NTLM 認証の試行を強制後、攻撃者は自身の制御下にあるホスト宛の NTLM 認証を AD CS の 「証明書登録 Web サービス (Certificate Enrollment Web Service)」や 「認証局 Web 登録(Certificate Authority Web Enrollment)」のインタフェースへ中継することで NTLM リレー攻撃を実施し、 Windows ホストのユーザあるいはマシンアカウントとして認証のためのクライアント証明書を資格情報無しに発行できます。

標的アカウントがドメインコントローラの管理者であれば、ドメインコントローラの管理者としてクライアント証明書を発行されることになり、ドメインの制御を完全に奪われることになります。

影響を受ける環境

マイクロソフト社の アドバイザリ では、AD CS で次のいずれかを使用している場合に影響を受ける可能性があるとされています。

• 証明書登録 Web サービス (Certificate Authority Web Enrollment)
• 認証局 Web 登録 (Certificate Enrollment Web Service)

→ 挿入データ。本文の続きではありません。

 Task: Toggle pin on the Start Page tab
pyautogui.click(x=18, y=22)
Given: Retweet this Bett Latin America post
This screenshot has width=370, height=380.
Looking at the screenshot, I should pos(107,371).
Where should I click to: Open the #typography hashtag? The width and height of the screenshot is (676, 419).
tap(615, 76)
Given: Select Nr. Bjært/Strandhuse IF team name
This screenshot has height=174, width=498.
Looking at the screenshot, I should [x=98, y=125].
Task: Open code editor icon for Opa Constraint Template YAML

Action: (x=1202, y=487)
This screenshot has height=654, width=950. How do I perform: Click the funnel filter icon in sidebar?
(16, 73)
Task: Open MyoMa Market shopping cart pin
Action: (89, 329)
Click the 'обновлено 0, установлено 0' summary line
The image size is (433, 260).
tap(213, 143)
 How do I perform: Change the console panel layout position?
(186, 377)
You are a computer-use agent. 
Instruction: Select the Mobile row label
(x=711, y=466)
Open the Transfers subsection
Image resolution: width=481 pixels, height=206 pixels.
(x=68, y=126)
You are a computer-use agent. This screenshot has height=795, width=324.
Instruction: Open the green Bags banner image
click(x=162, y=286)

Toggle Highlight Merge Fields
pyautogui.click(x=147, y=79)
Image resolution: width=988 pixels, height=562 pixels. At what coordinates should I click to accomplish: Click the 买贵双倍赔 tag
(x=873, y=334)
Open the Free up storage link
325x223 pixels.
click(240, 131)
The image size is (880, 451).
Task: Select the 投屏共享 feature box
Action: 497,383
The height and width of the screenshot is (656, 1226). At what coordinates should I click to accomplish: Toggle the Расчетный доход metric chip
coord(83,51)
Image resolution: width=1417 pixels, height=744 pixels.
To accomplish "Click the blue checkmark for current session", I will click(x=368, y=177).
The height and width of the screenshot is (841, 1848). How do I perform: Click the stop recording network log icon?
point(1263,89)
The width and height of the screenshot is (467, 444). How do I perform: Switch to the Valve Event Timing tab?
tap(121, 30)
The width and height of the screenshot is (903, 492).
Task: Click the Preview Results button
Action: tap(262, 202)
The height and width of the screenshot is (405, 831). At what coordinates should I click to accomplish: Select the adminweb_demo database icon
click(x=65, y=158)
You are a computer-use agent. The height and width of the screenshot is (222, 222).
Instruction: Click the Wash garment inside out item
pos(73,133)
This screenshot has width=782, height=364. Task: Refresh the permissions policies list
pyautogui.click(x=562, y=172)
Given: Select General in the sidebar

影響を受ける Windows のバージョンは以下のとおりです。

• Windows Server, version 20H2 (Server Core インストール オプション)
• Windows Server, version 2004 (Server Core インストール オプション)
• Windows Server 2019 (Server Core インストール オプション)
• Windows Server 2019
• Windows Server 2016 (Server Core インストール オプション)
• Windows Server 2016
• Windows Server 2012 R2 (Server Core インストール オプション)
• Windows Server 2012 R2
• Windows Server 2012 (Server Core インストール オプション)
• Windows Server 2012
• Windows Server 2008 for x64-based Systems Service Pack 2 (Server Core インストール オプション)
• Windows Server 2008 for x64-based Systems Service Pack 2
• Windows Server 2008 for 32-bit Systems Service Pack 2 (Server Core インストール オプション)
• Windows Server 2008 for 32-bit Systems Service Pack 2
• Windows Server 2008 R2 for x64-based Systems Service Pack 1 (Server Core インストール オプション)
• Windows Server 2008 R2 for x64-based Systems Service Pack 1

対策

修正プログラム

LSARPC インタフェース経由での NTLM 認証の強制 (CVE-2021-36942 ) をブロックする修正プログラムが、マイクロソフト社の2021年8月のセキュリティ更新プログラムを通じて提供されています。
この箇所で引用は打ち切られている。